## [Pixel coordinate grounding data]
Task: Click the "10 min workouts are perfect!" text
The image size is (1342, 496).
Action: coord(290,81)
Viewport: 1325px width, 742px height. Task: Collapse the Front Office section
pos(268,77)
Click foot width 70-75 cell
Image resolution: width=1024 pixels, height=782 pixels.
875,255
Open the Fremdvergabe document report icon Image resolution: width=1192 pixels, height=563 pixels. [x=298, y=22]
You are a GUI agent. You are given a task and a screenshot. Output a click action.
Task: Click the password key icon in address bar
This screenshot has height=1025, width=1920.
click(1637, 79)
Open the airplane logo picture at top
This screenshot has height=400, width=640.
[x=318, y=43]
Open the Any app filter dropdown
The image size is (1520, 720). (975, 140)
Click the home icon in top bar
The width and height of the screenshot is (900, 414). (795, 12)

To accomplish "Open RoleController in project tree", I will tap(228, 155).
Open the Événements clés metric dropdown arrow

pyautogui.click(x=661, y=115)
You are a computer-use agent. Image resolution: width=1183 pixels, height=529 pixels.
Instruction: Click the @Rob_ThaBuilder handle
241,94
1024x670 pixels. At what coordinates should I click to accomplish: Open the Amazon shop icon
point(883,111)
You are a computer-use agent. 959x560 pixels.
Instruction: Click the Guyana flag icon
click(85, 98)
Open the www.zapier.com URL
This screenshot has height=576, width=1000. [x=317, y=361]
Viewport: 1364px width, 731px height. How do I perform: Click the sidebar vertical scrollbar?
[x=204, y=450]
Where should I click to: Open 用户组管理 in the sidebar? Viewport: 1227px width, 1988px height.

## [What you are asked to do]
The answer should be a single number: how many lines in the entries contain "agent".

## [Answer to this exercise]
3